Could you substitute "Privacy Policy" for "Privacy Statement" in the data below and give everything else back unchanged? Leave the pictures out of your answer.

Word and element location data

·····

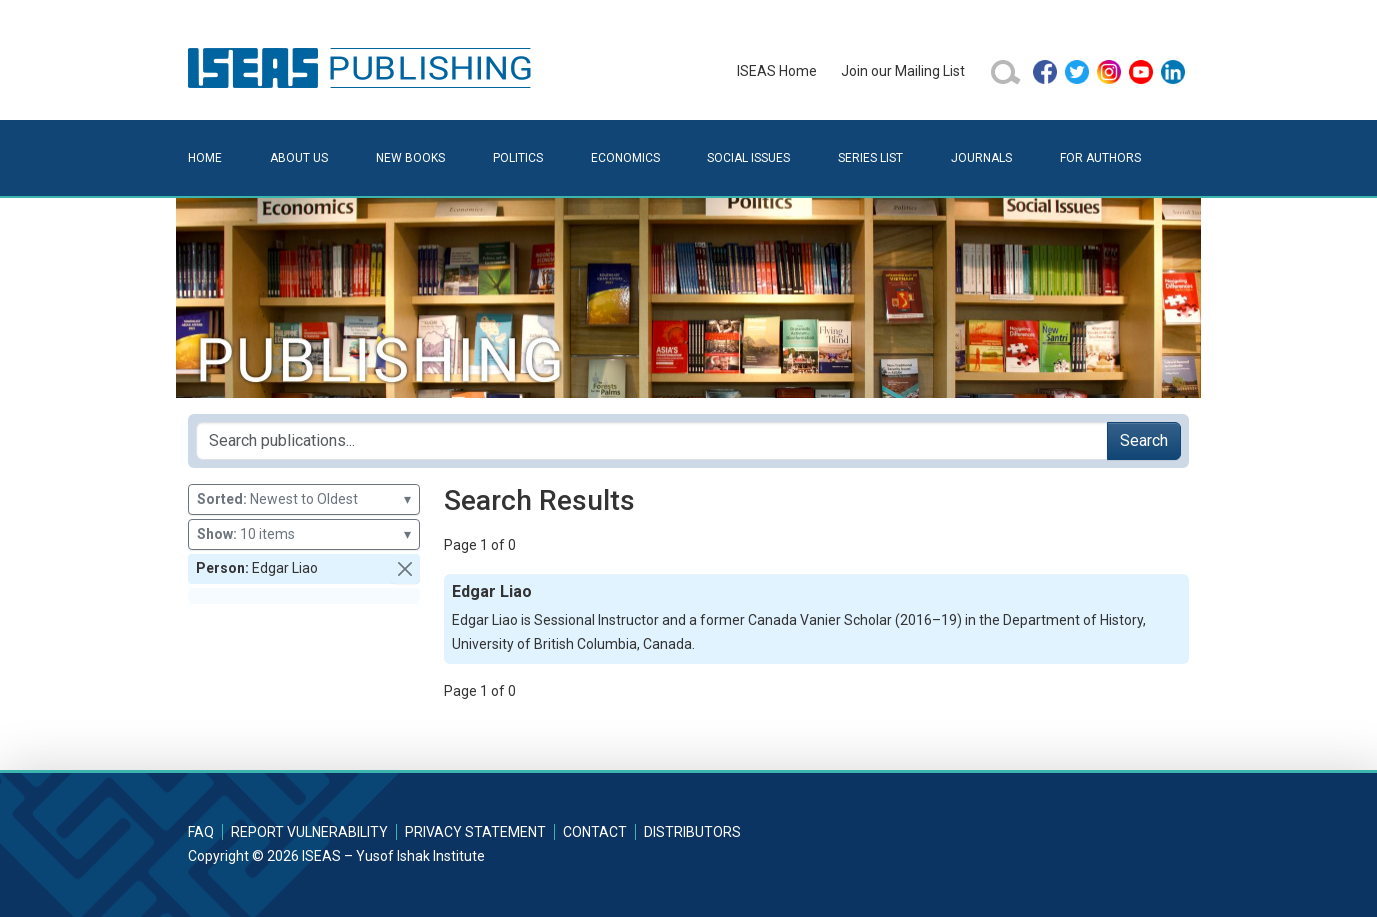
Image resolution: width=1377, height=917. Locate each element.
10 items (304, 534)
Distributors (692, 832)
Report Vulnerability (309, 832)
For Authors (1100, 158)
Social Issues (748, 158)
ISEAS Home (777, 71)
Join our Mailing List (903, 71)
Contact (595, 832)
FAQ (201, 832)
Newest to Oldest (304, 499)
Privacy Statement (475, 832)
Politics (518, 158)
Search (1144, 440)
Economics (625, 158)
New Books (410, 158)
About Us (299, 158)
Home (205, 158)
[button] (405, 569)
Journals (981, 158)
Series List (870, 158)
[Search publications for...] (652, 441)
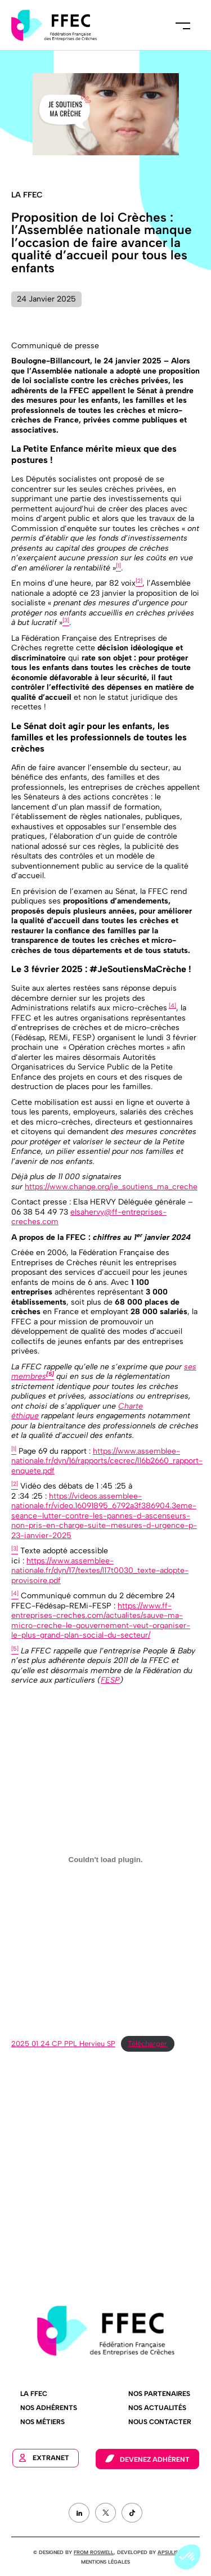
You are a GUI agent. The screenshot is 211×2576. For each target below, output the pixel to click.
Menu (183, 25)
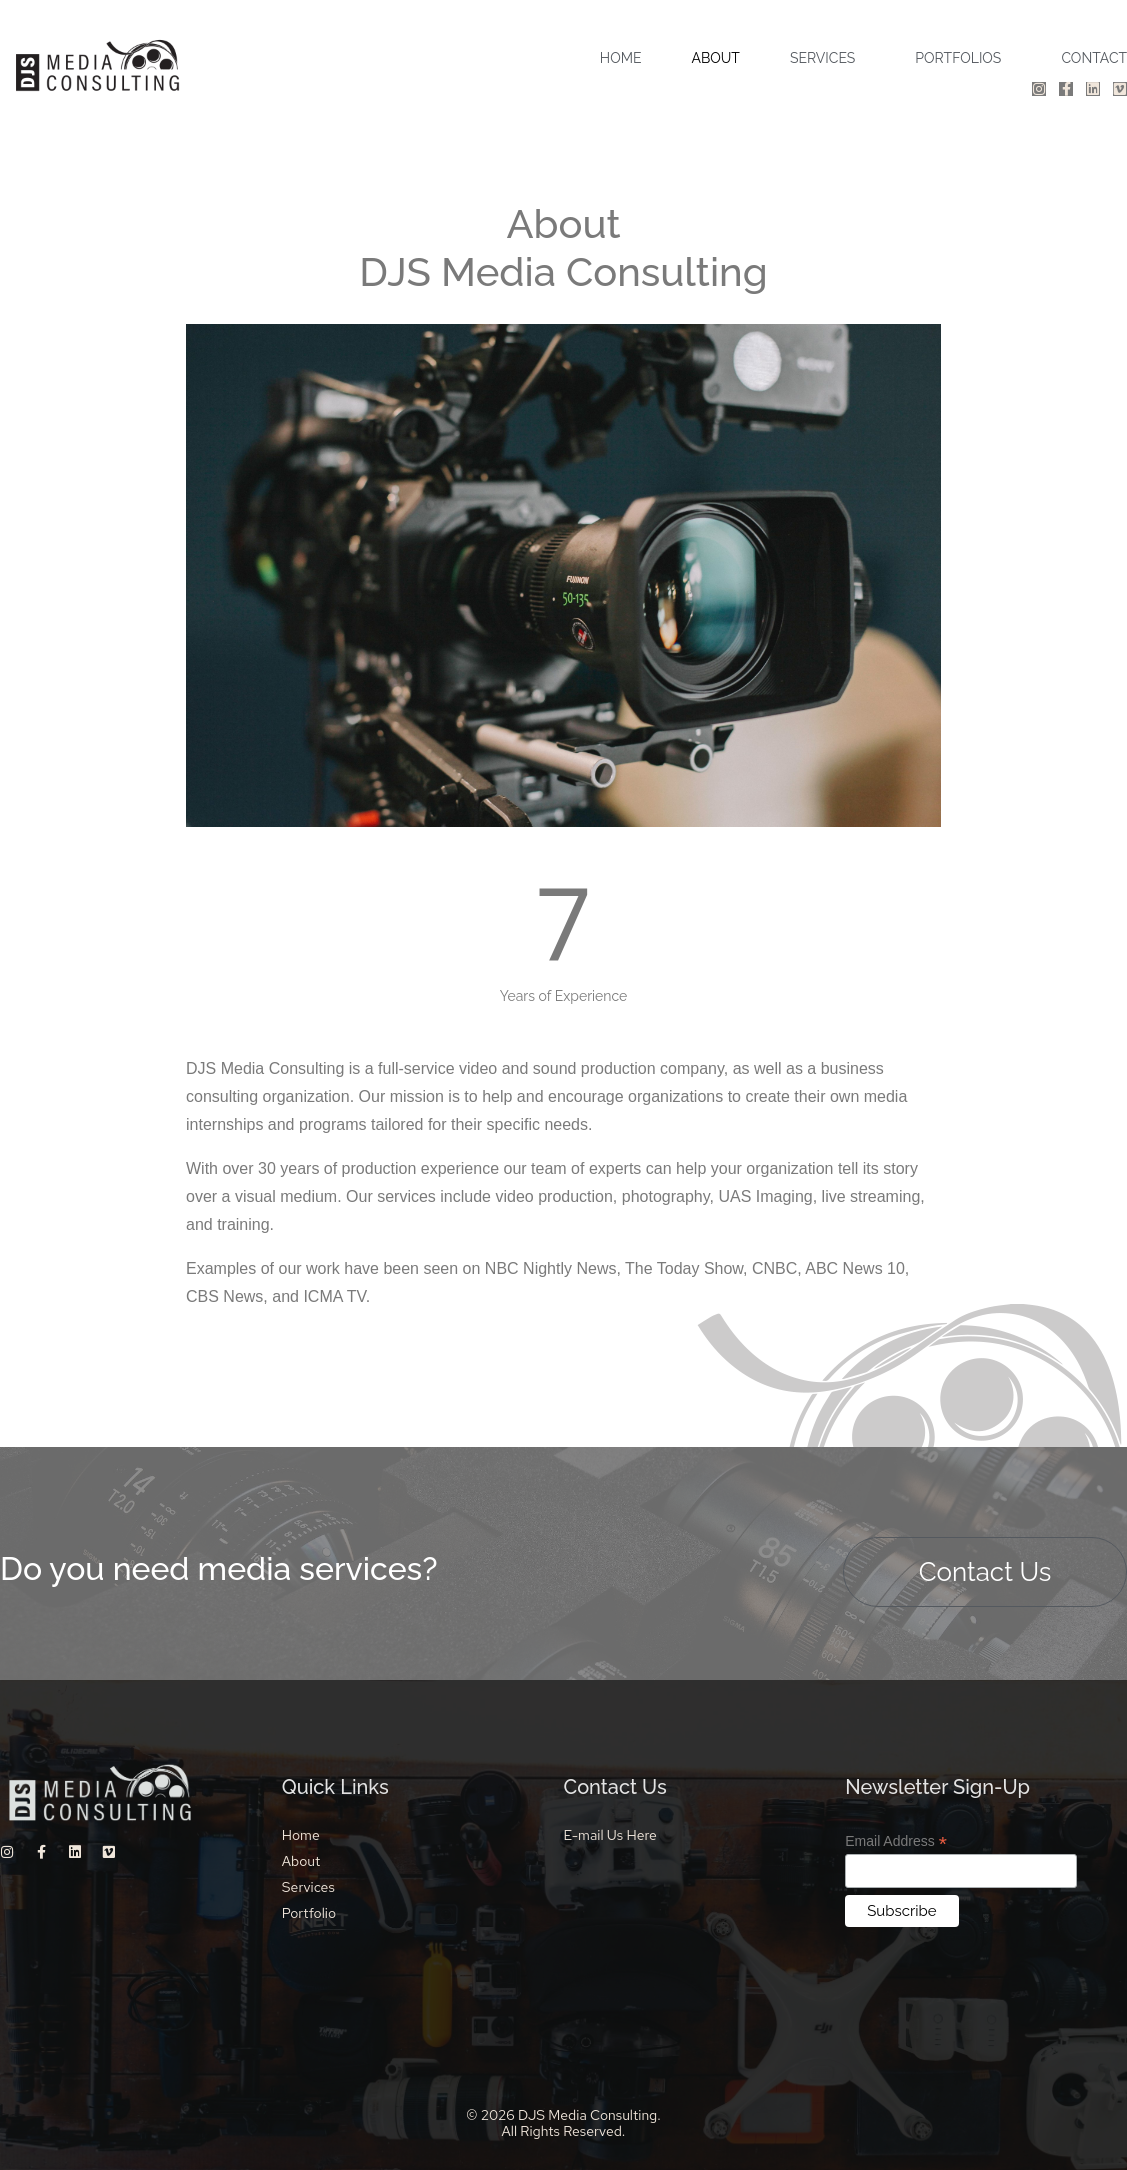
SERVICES (822, 58)
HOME (621, 58)
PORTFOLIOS (958, 58)
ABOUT (715, 58)
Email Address (896, 1841)
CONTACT (1094, 58)
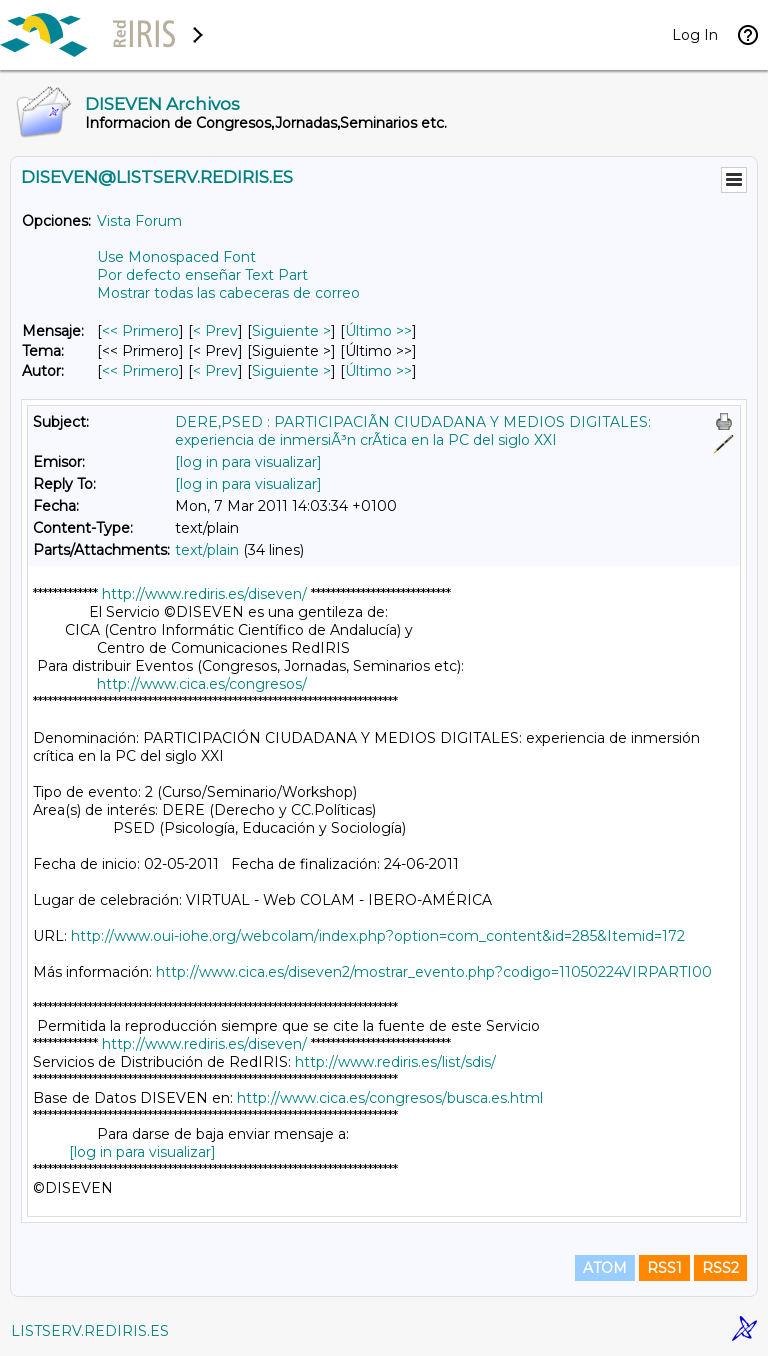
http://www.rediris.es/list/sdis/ (395, 1062)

·····

FINISHED EXERCISE —
Image resolution: width=1377, height=917. Locate each element.
10 items (304, 534)
Distributors (692, 832)
Report Vulnerability (309, 832)
For Authors (1100, 158)
Social Issues (748, 158)
ISEAS Home (777, 71)
Join our Mailing List (903, 71)
Contact (595, 832)
FAQ (201, 832)
Newest to Oldest (304, 499)
Privacy Policy (475, 832)
Politics (518, 158)
Search (1144, 440)
Economics (625, 158)
New Books (410, 158)
About Us (299, 158)
Home (205, 158)
[button] (405, 569)
Journals (981, 158)
Series List (870, 158)
[Search publications for...] (652, 441)
You are a GUI agent. The screenshot is 211×2576. For each target below, output the pixel to click.
Menu (183, 25)
SERVICES (822, 58)
HOME (621, 58)
PORTFOLIOS (958, 58)
ABOUT (715, 58)
Email Address (896, 1841)
CONTACT (1094, 58)
http://www.rediris.es/list/sdis/ (395, 1062)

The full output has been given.